I was fortunate enough to join this conference at the beginning of July, inspired by Minette Batters’ challenge to all farmers of zero carbon emissions by 2040. The conference, a partnership with the National Farmers Union and The Sustainable Food Trust, considered how agriculture responds to the climate emergency that faces us. Minette Batters’ NFU president argued that whist agriculture’s annual contribution of 46.5 MT CO2e, a strategy for the industry must be around three principles: a) improving productive efficiency; b) boosting natural carbon capture and storage; 3) increasing Bioenergy and carbon capture. Alongside this, the fact remained that we must not export our efficient production to poorly regulated and inefficient countries.
Gail Bradbrook of Extinction Rebellion made the significance of our situation utterly clear – “We’re f**ked,” she stated. A 1 degree C rise in temperature equals a 10% reduction in crop yields, at 2.5 degree increase we cannot feed the current population. With the predictions that the population will grow by 50% by the end of the century and food production will fall by half, with nutritional value deteriorating by a third. Her message to the conference was that agriculture has a key role to play in abating this and the farm lobby should be with Extinction Rebellion.
Myles Allen from the Environmental Change Institute at Oxford challenged the conventional way of assessing the global warming effect of Methane and that converting all emissions from Methane, Carbon Dioxide and Nitrous Oxide to cumulative Carbon Dioxide equivalents was mistaken whilst Carbon Dioxide and Nitrous Oxide stays in the atmosphere for decades. The effects of methane is much less of an issue as it breaks down over a few years in the atmosphere. This new way of considering methane helps to make the case for the value of ruminants in the climate emergency.
Michael Lee from North Wyke made the case for forage-based beef and introduced the concept of Nutrient Index which looks at the whole range of nutrients derived from livestock. He made the point that because grass fed beef contained 4 times as much Omega 3 than concentrate fed beef, as well as higher levels of a wide range of other nutrients when compared to white meats, the actual Global Warming Potential (GWP) of beef was comparable to chicken and pork on a nutrient basis.

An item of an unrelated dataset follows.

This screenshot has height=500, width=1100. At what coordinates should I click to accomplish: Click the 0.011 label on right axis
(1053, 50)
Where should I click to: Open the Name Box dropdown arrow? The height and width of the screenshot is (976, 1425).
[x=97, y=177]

Professor of Economic Policy at Oxford, Dieter Helm argued that, we need to take all costs of production into account and think globally and include the cost of imported goods and not to do to agriculture what has been done to other energy intensive industries and export the emissions to somewhere else. Food prices will have to rise he argued, “It is us, the consumers, who buy these pollution-inducing agricultural products and are therefore really the polluters, who should pay for the damage our consumption habits cause. It is ultimately our fault, and not that of the farmers, who respond rationally to the incentives they face. Cheap food cannot be an objective without regard to the consequences.” Higher food prices, of course, would have a negative impact on food security for people and families on low incomes. He also pointed out that some of agriculture’s beneficial and polluting tax concession could not continue, the days of fertilisers, pesticides and red diesel where no tax is paid were numbered.

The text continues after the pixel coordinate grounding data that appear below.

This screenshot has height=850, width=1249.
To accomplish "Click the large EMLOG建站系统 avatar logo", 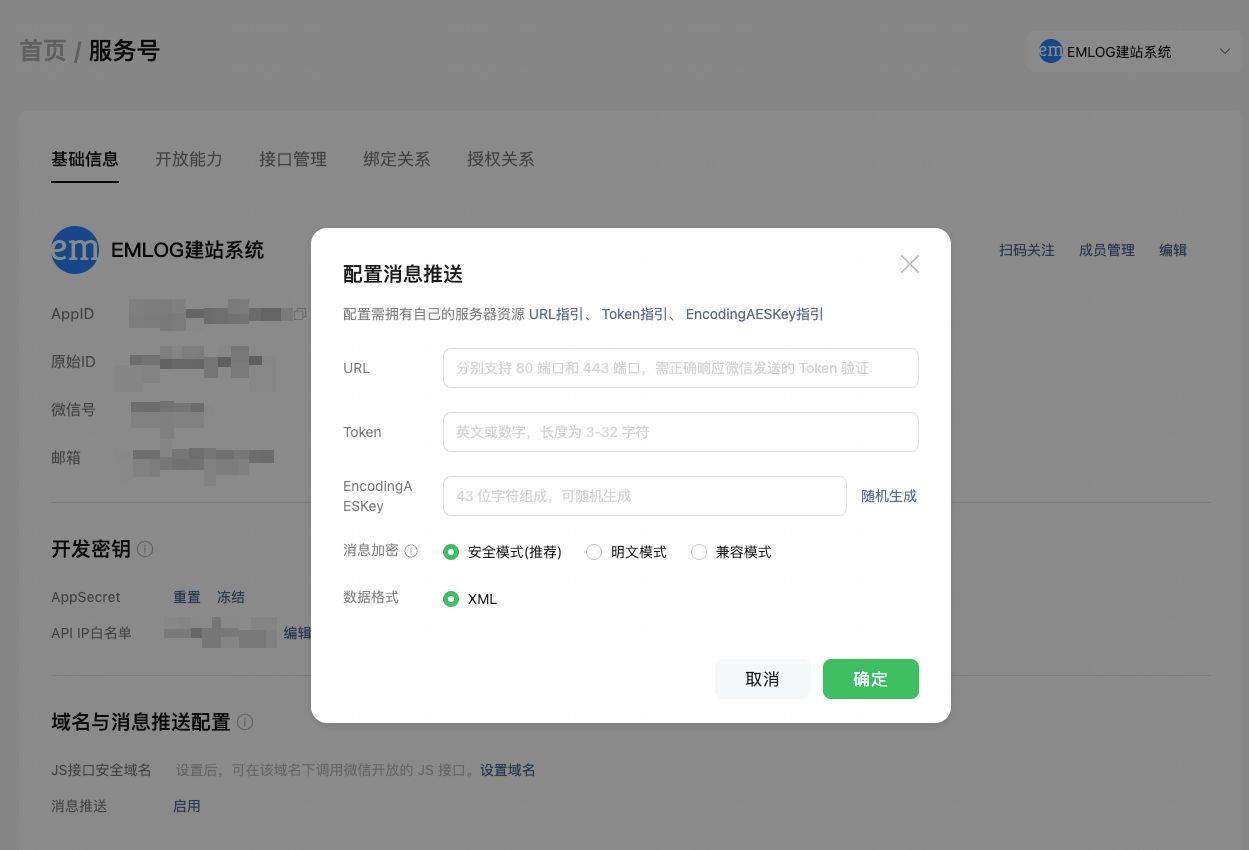I will 75,250.
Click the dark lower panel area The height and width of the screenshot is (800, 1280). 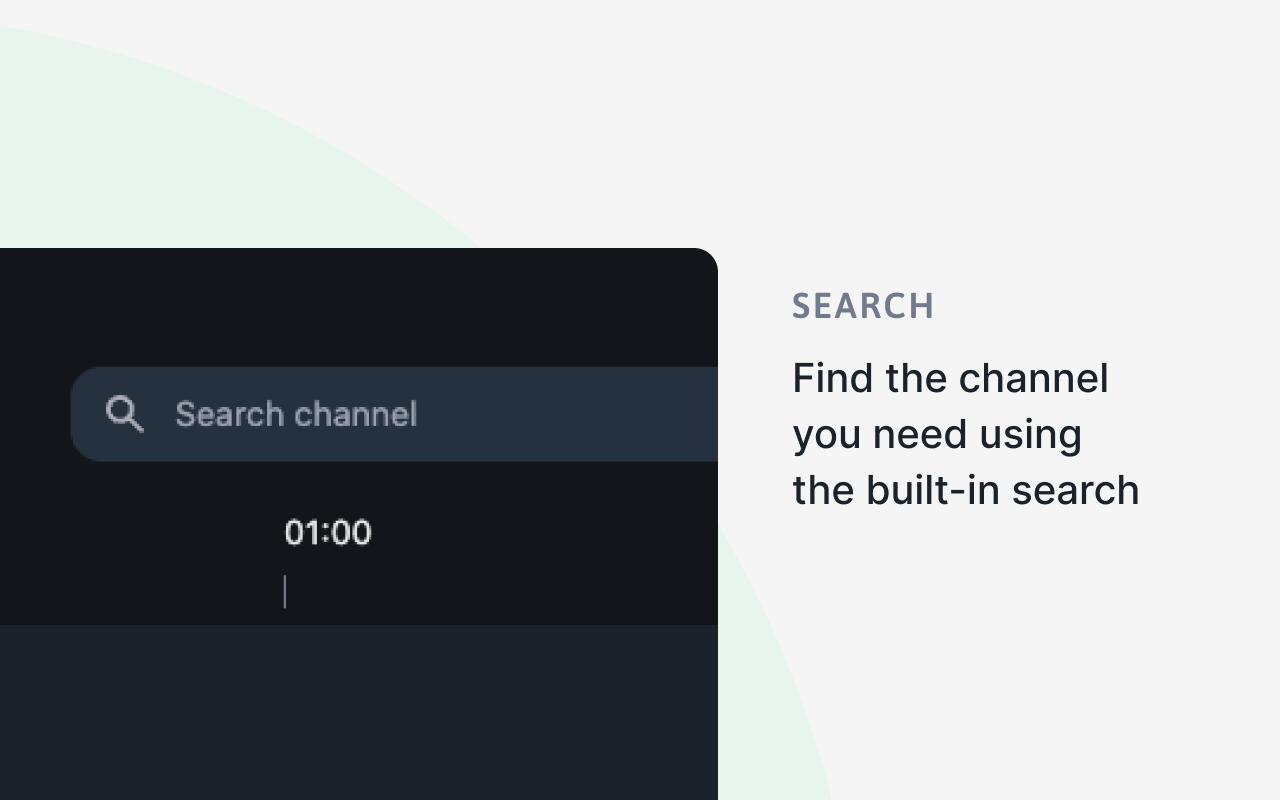click(358, 710)
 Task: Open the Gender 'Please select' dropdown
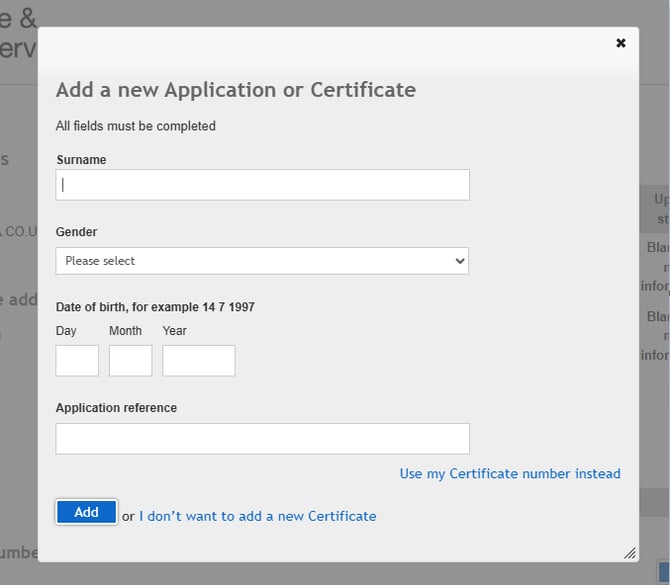[x=262, y=261]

Tony Juniper, Chairman of Natural England discussed some of the issues and the principle of ‘public money for public goods. Nature is a public good, and nature is also natural capital; economic values and price tags can be attached to nature’s assets from clean air and water to carbon sequestration and biodiversity. A move to payments for public goods will be certainly a game changer, but with the devil in the details, how this will play out in practice is still up in the air. The pressing issue is how do we define / refine and measure biodiversity or movements in carbon in a way that is not overly costly.
Question and answer sessions are often illuminating and the one at Fir Farm chaired by Jonathan Dimbleby, was no less informative and the first question “Are high farming yields the enemy of nature?” to which Batters made the point that it shouldn’t be about downsizing yield; it should be about climate-smart farming. With Michael Lee noting that “chasing any single metric is damaging to sustainability”, implying that a question like this can only really be answered from a holistic perspective where, he argues, farmers understand the capacity of their land and ensure they don’t overburden their soils with inorganic fertilisers etc. Another question posed to the panel was “How can we convince consumers to pay more for their food?” which as Jonathan Dimbleby noted, implies that consumers should pay more. The complicated issues embedded in questions such as these make answers anything but easy.